By Lestey Gist, The Gist of Freedom
“I was bred as an outcast, part Negro and part Seminole, in my early years raised as an Indian.”
–Willie Stargell, Black Seminole (1940 – 2001)
Long before Florida was a U. S. state, it was home to diverse freedom seekers who found refuge from slavery, established thriving communities and prospered on Florida’s frontier.
Florida’ original inhabitants were southeastern American Indians who had occupied the land for many generations. These were the native populations that European explorers such as Panfilo de Narvaez and Hernando De Soto encountered when they made landfall on the Florida peninsula and set out to explore the interior of North America.
As Europeans sought to colonize the New World, southeastern North America became a contested area for Spain, England and France. After 1776, the United States also joined the colonial struggle for control of the southeast. The Florida peninsula in particular was much sought after by imperials who hoped to control the rich and strategic shipping routes in the Atlantic Ocean and the Gulf of Mexico.
As early as 1687, the Spanish government had unofficially offered asylum to British enslaved African, in an attempt to break Britain’s economic stronghold in the borderlands around Spanish Florida. In 1693 that asylum was made official when the Spanish crown offered limited freedom to any enslaved Africans escaping to Spanish Florida who would accept Catholicism.

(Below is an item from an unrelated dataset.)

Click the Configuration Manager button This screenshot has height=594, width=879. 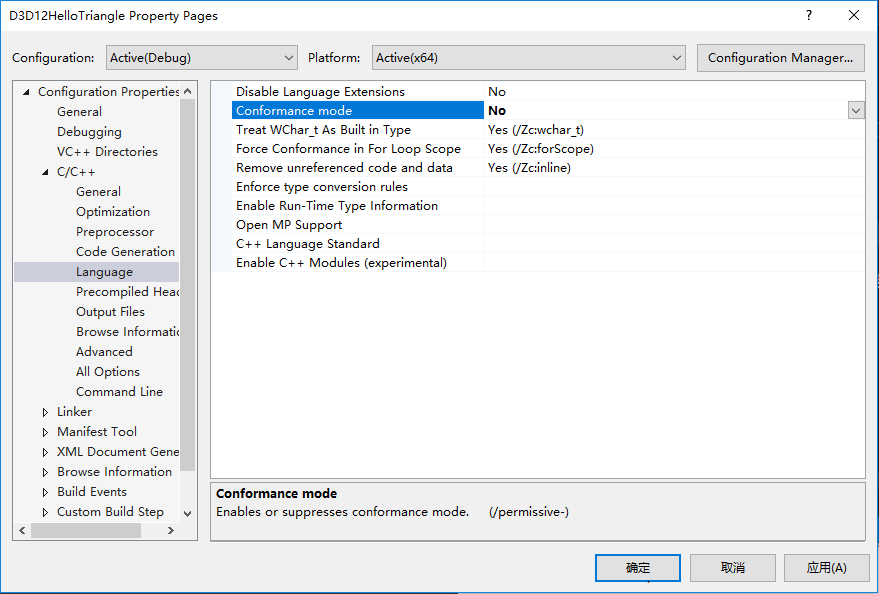[x=780, y=58]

When the English established the border colony of Georgia in 1733, the Spanish Crown made it known once again that runaways would find freedom in Spanish Florida, in return for Catholic conversion and a term of four years in service to the crown.
Incoming freedom seekers were recognized as free, mustered into the Spanish militia and placed into service at the Gracia Real de Santa Teresa de Mose military fort north of St. Augustine, which was established in 1783. Their leader, who had fled from slavery in the English Carolina colony, was known to the Spaniards as Francisco Menendez.
Florida was ceded to the English in 1763 and most of the inhabitants, including many black militia troops, migrated to Cuba with the evacuating Spanish. Other black militia members chose to stay and make their lives in English Florida.
The incoming English government soon learned that Florida was a magnet to Africans and African Americans in North America who sought freedom from slavery. Once in Florida, freedom seekers encountered the Creek and Seminole Native Americans who had established settlements there at the invitation of the Spanish government. Those who chose to make their lives among the Creeks and Seminoles were welcomed into Native American society.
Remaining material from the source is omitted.